HAVE ISSUES, WILL TRAVEL

His education work gives Bush a platform to proselytize fellow Republican lawmakers and governors. He has been to a dozen states over the past 15 months to promote the “Florida formula,” in the process establishing a network that would serve him well in a national campaign.

Bush “has turned into a kind of Johnny Appleseed of education reform, carrying ideas around the country and planting them wherever he can,” said Chester Finn Jr., an education policy analyst and president of the Thomas B. Fordham Institute, an education think tank in Washington.

One of those ideas, which resonates with the party base, is to aggressively promote the idea that teachers unions are impediments to reform.

Education could be a way for Bush to build political coalitions, since the cause of improving America’s schools crosses party lines.

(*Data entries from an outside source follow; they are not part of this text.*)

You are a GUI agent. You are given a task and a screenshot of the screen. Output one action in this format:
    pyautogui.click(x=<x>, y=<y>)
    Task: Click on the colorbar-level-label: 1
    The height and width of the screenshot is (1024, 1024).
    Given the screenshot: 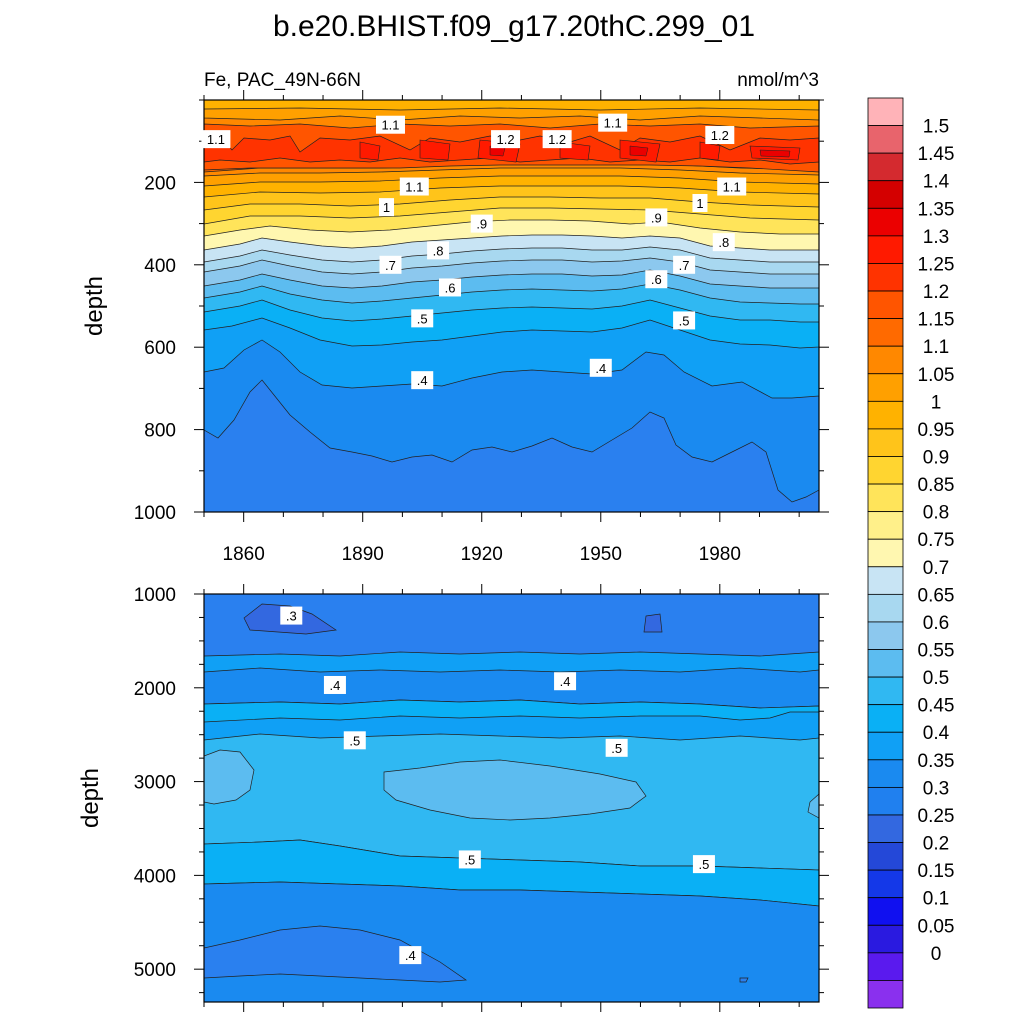 What is the action you would take?
    pyautogui.click(x=936, y=402)
    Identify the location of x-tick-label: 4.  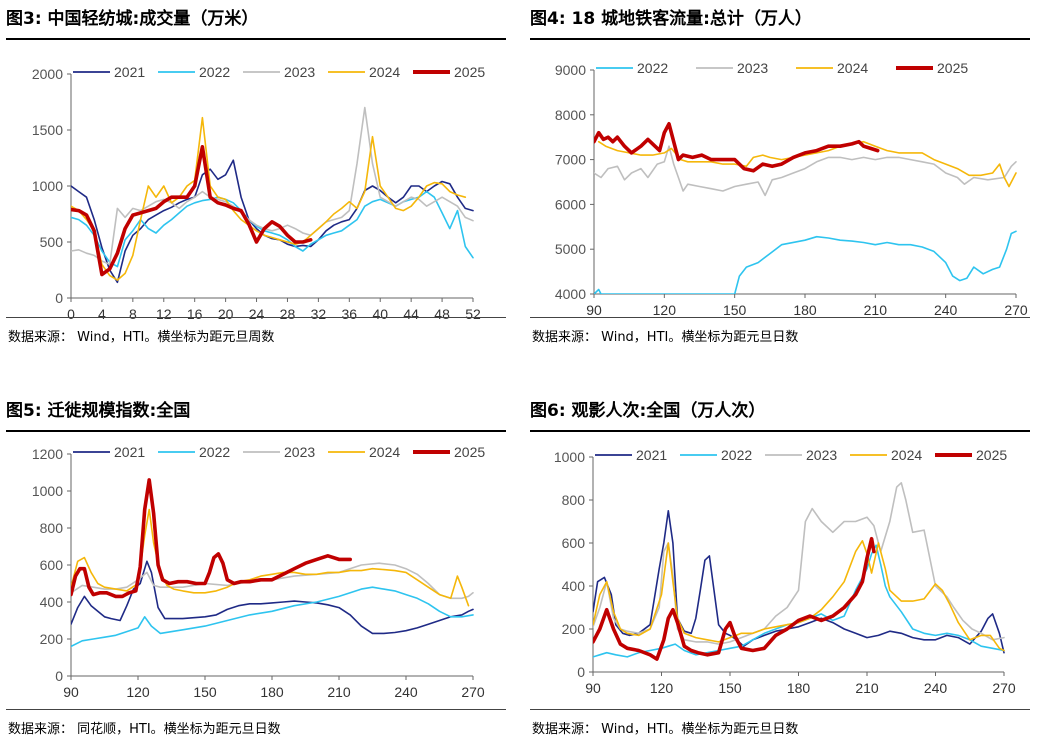
(102, 314). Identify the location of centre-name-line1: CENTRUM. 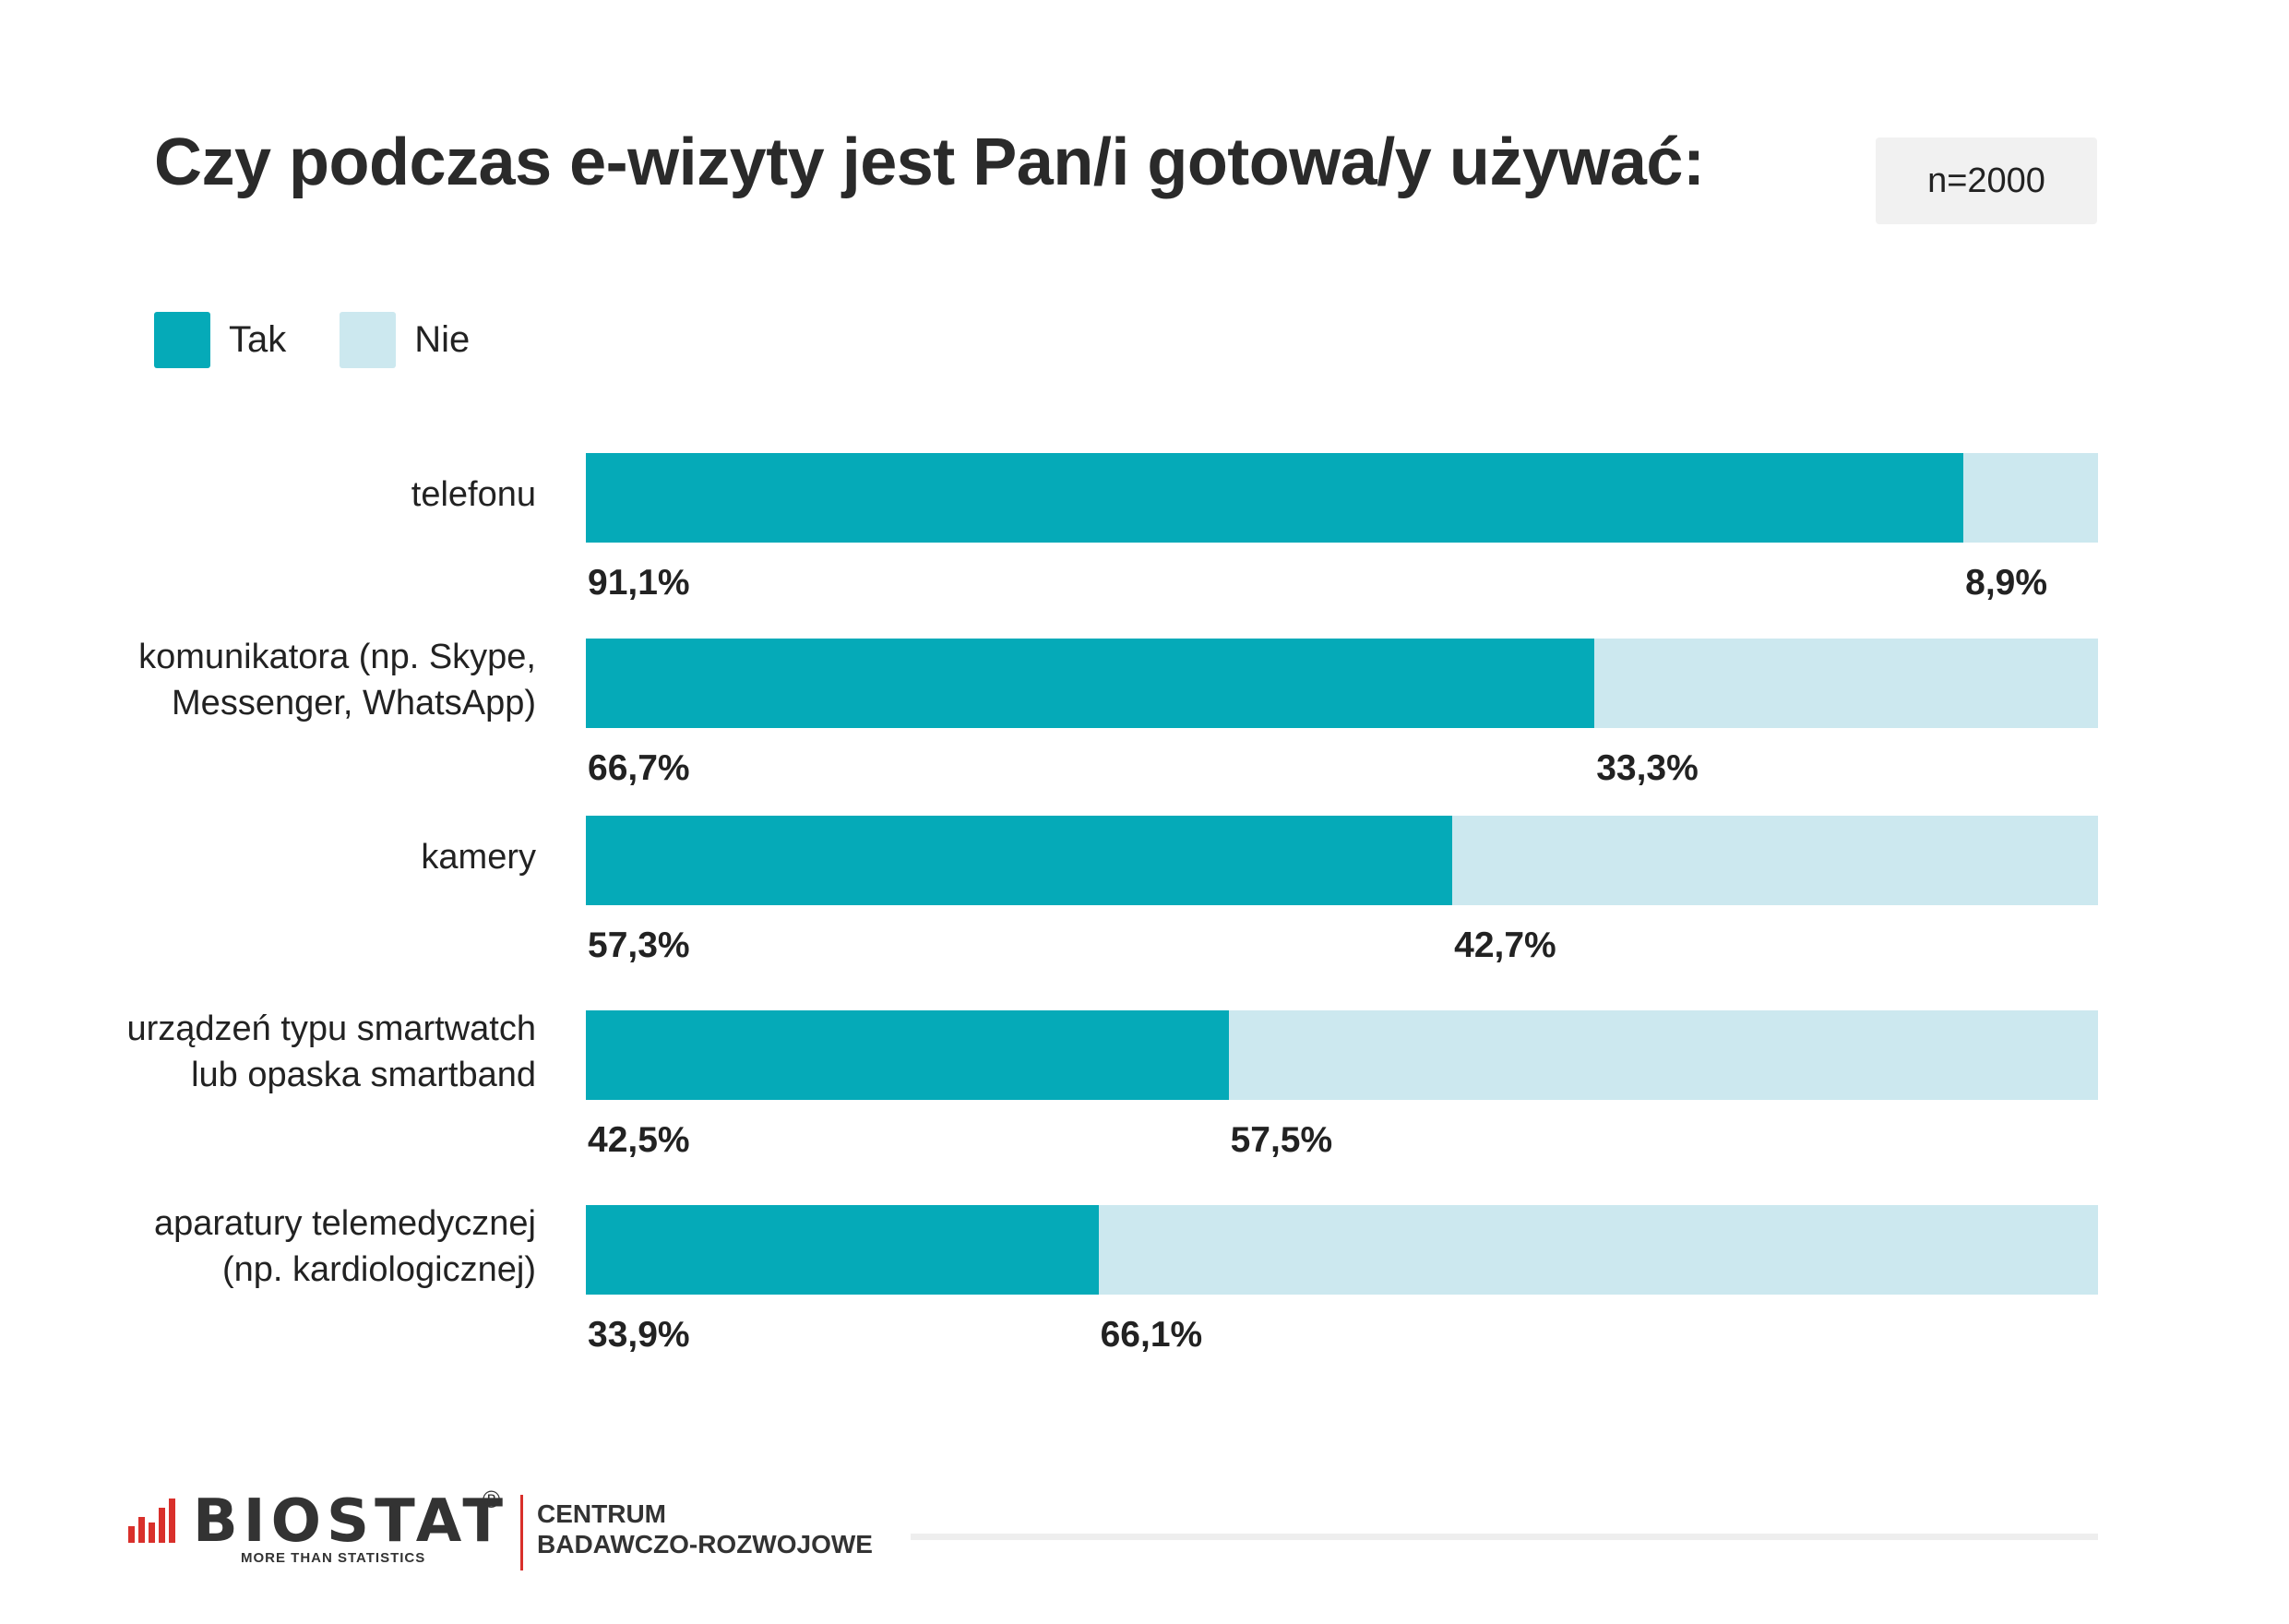
(602, 1514).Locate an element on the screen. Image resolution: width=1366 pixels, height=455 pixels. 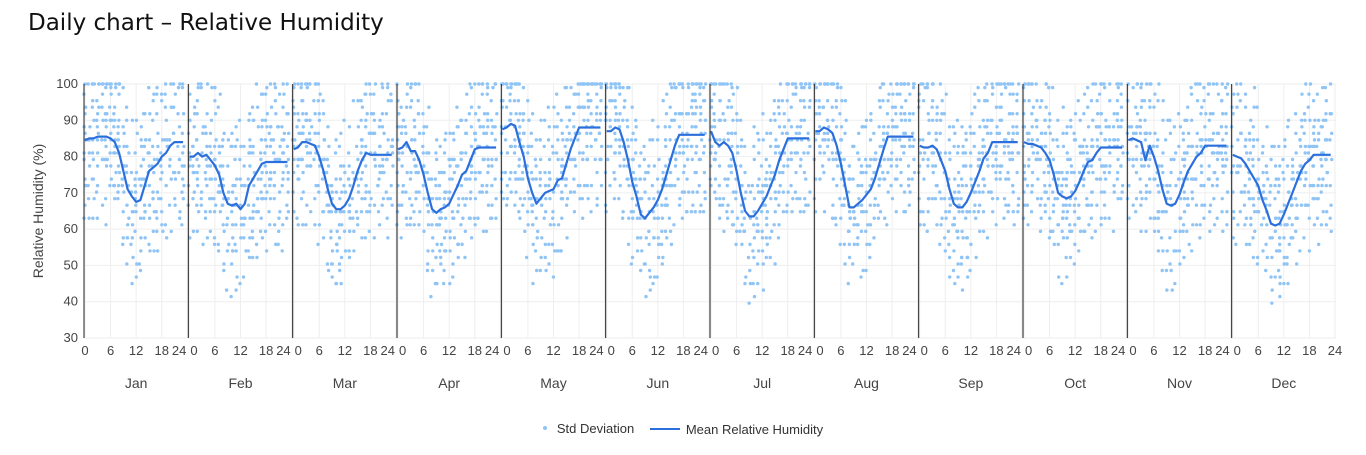
legend-item-mean: Mean Relative Humidity is located at coordinates (736, 430).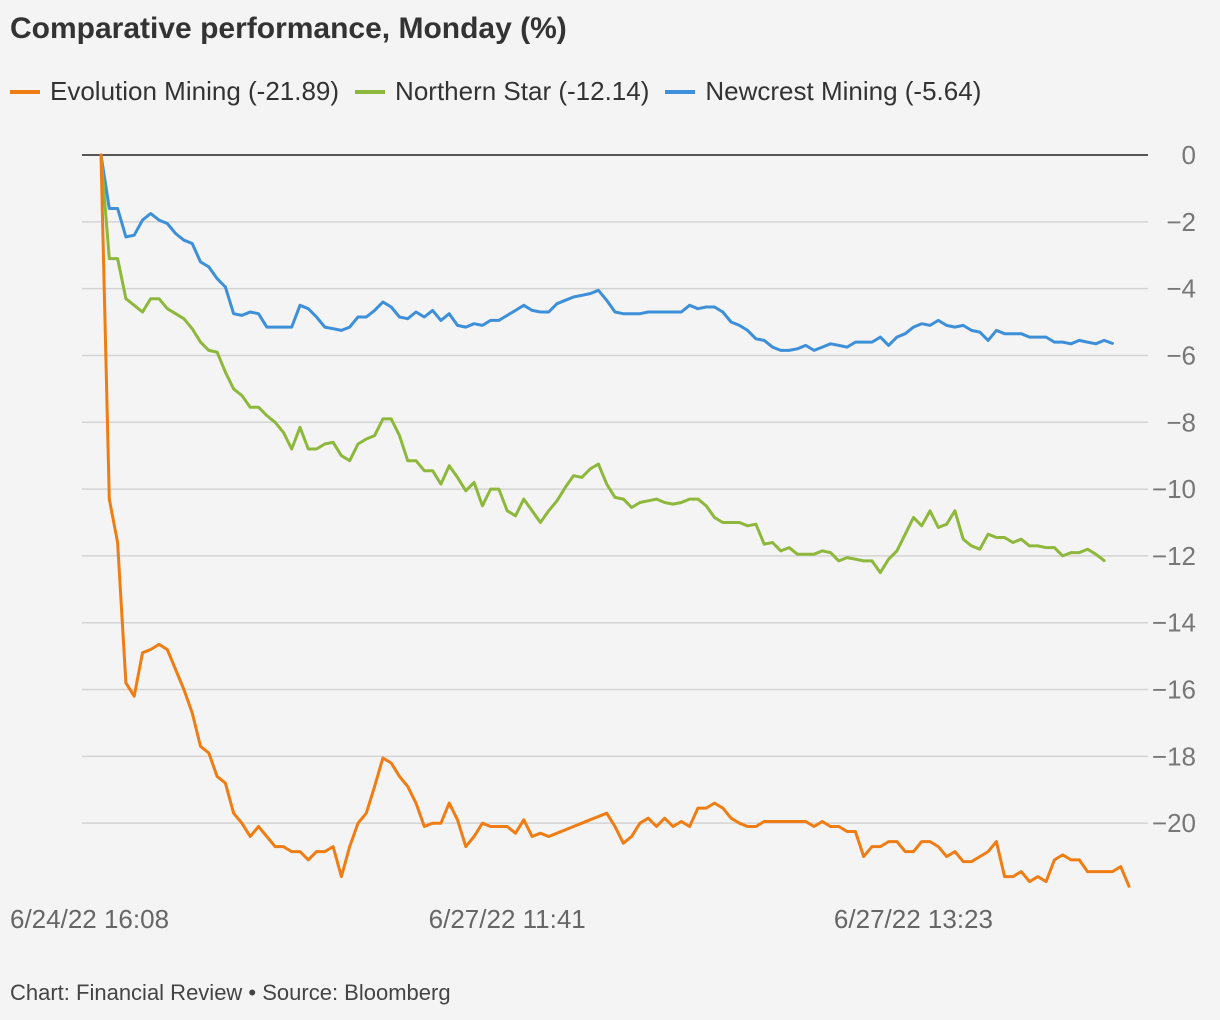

Bush has praised current Education Secretary Arne Duncan for pushing reforms including more charter schools and more rigorous teacher evaluations. President Obama heaped praise on Bush during a joint appearance at a Miami high school last spring.

Lately, Bush has been heavily promoting virtual schools and online courses, which can save states money but have a mixed track record on student achievement.

Bush’s foundation, which has made online learning a major focus of its work, gets much of its funding from companies and philanthropies tied to companies that would profit from expanded virtual schooling. Backers include online education companies Apex Learning, GlobalScholar and K12 Inc, and technology companies such as Apple, Intel and Microsoft.

That doesn’t sit well with Bush’s critics.

“So much money is spent on virtual schools that make his friends wealthy, while at the same time schools are having to eliminate art, music, P.E., guidance counselors, nurses, all in order to pay for all the tests” called for under Bush’s education reform agenda, said Andy Ford, president of the Florida Education Association, a teachers union.

LATINO ADVOCATE

Bush’s passion for immigration reform might also get him in trouble.

“It would be incredibly stupid over the long haul to ignore the burgeoning Hispanic vote,” he told the Hispanic Leadership Network conference in Miami last year, noting that failure to take Hispanics more into account was hurting the party.

Yet his support for educational opportunities for undocumented students could be a liability in some primary races.

Winning the party’s nomination for president depends on “voters in primary states,” says veteran Miami congresswoman Ileana Ros-Lehtinen, a Cuban-American Republican who hired Jeb Bush as her campaign manager for her first congressional bid in 1989. “There’s no big structure that will anoint anyone. Romney had to win it fair and square in every primary, and Jeb will have to win it that way too.”

Even though they have their differences, Bush has earned the respect of the Tea Party. “Jeb Bush is a very solid conservative and a likable guy. Many people like me wish he was president,” says Florida Tea Party Chairman Everett Wilkinson, a Palm Beach County political consultant.

Some Democrats also admit to a sneaking regard for him. “I think he is the most dangerous Republican candidate,” says Freddy Balsera, a public relations consultant in Miami and Hispanic adviser to the Obama campaign. “He’s a real conservative who understands Latino voters better than even many Latino elected officials,” he added.

Hispanic voters were deeply opposed to the war in Iraq and blame George W. Bush for the recession. But by 2016 that may be less relevant.

Certainly, Jeb’s family remains proud of the Bush brand. His granddaughter, born last year, was named Georgia H.W. Bush.

“I know that there’s Bush fatigue right now, but I think Jeb can overcome that,” says Ros-Lehtinen. “I hope that he runs for president. I think that’s where he belongs.”